◆ Input records

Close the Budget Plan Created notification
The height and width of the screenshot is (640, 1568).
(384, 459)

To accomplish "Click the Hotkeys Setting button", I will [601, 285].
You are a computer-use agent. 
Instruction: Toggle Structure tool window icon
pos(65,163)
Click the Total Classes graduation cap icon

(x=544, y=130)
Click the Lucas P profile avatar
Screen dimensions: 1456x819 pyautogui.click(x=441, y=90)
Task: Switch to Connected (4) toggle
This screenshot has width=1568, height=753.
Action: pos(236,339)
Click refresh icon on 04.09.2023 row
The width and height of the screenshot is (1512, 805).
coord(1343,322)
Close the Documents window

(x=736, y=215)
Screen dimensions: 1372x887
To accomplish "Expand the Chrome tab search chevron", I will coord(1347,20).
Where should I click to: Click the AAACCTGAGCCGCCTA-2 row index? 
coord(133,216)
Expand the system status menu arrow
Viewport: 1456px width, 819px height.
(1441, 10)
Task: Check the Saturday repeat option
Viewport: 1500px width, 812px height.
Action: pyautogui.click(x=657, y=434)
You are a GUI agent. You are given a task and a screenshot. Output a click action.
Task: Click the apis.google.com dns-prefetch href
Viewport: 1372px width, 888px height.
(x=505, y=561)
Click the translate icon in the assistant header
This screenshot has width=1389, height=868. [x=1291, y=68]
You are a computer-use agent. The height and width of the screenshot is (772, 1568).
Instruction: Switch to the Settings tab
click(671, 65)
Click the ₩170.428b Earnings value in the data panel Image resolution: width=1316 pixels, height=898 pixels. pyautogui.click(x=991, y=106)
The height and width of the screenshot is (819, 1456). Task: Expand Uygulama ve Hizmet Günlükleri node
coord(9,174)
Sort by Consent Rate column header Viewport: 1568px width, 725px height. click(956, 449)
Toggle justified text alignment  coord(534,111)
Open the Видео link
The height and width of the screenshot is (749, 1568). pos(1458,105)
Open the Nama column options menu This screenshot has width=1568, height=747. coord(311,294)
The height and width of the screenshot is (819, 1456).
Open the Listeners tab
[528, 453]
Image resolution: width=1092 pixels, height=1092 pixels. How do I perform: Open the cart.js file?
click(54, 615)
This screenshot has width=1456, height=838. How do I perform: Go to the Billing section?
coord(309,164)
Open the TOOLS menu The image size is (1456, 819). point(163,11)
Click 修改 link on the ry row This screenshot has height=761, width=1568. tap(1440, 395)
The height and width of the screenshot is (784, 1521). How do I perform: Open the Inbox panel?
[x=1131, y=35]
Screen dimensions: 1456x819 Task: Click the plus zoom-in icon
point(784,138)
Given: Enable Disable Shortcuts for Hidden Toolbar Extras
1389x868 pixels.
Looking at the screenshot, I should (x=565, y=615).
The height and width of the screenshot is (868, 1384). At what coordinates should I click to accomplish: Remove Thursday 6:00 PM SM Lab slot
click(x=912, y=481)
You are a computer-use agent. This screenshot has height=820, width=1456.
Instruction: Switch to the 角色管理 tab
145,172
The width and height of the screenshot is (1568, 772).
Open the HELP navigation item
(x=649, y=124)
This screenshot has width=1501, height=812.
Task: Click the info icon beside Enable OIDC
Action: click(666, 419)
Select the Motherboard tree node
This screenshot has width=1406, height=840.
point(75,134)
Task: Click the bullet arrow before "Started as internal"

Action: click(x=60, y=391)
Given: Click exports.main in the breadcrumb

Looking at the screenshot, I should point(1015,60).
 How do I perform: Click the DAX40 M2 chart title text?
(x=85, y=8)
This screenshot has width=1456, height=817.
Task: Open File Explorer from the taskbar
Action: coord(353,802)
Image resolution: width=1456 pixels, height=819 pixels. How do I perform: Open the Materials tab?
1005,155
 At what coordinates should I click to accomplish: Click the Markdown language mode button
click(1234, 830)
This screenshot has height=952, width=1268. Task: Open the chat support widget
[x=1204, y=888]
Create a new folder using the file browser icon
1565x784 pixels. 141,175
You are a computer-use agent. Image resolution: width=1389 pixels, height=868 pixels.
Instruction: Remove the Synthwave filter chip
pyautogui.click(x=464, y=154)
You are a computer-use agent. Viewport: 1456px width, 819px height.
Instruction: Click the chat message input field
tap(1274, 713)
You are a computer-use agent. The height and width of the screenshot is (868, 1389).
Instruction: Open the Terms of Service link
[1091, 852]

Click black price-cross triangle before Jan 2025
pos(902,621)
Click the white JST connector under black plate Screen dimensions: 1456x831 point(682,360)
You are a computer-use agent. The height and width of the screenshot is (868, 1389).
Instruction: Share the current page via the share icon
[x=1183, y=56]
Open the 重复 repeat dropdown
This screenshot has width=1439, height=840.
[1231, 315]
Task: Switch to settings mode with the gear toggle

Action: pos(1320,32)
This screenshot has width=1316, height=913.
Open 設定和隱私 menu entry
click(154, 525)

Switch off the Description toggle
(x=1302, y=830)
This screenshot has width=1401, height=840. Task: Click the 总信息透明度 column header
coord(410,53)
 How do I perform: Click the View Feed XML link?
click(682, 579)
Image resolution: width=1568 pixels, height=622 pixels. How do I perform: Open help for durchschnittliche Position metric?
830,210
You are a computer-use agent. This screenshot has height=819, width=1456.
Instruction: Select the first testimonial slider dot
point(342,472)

◆ Task goal
Nothing outside this range should appear: the lines from the start of the listing through the line with "Click the ₩170.428b", each reproduced exactly, both ends included.

◆ Solution to the problem
Close the Budget Plan Created notification
The height and width of the screenshot is (640, 1568).
(384, 459)

To accomplish "Click the Hotkeys Setting button", I will [601, 285].
You are a computer-use agent. 
Instruction: Toggle Structure tool window icon
pos(65,163)
Click the Total Classes graduation cap icon

(x=544, y=130)
Click the Lucas P profile avatar
Screen dimensions: 1456x819 pyautogui.click(x=441, y=90)
Task: Switch to Connected (4) toggle
This screenshot has width=1568, height=753.
Action: pos(236,339)
Click refresh icon on 04.09.2023 row
The width and height of the screenshot is (1512, 805).
coord(1343,322)
Close the Documents window

(x=736, y=215)
Screen dimensions: 1372x887
To accomplish "Expand the Chrome tab search chevron", I will coord(1347,20).
Where should I click to: Click the AAACCTGAGCCGCCTA-2 row index? 
coord(133,216)
Expand the system status menu arrow
Viewport: 1456px width, 819px height.
(1441, 10)
Task: Check the Saturday repeat option
Viewport: 1500px width, 812px height.
Action: pyautogui.click(x=657, y=434)
You are a GUI agent. You are given a task and a screenshot. Output a click action.
Task: Click the apis.google.com dns-prefetch href
Viewport: 1372px width, 888px height.
(x=505, y=561)
Click the translate icon in the assistant header
This screenshot has width=1389, height=868. [x=1291, y=68]
You are a computer-use agent. The height and width of the screenshot is (772, 1568).
Instruction: Switch to the Settings tab
click(671, 65)
Click the ₩170.428b Earnings value in the data panel Image resolution: width=1316 pixels, height=898 pixels. pyautogui.click(x=991, y=106)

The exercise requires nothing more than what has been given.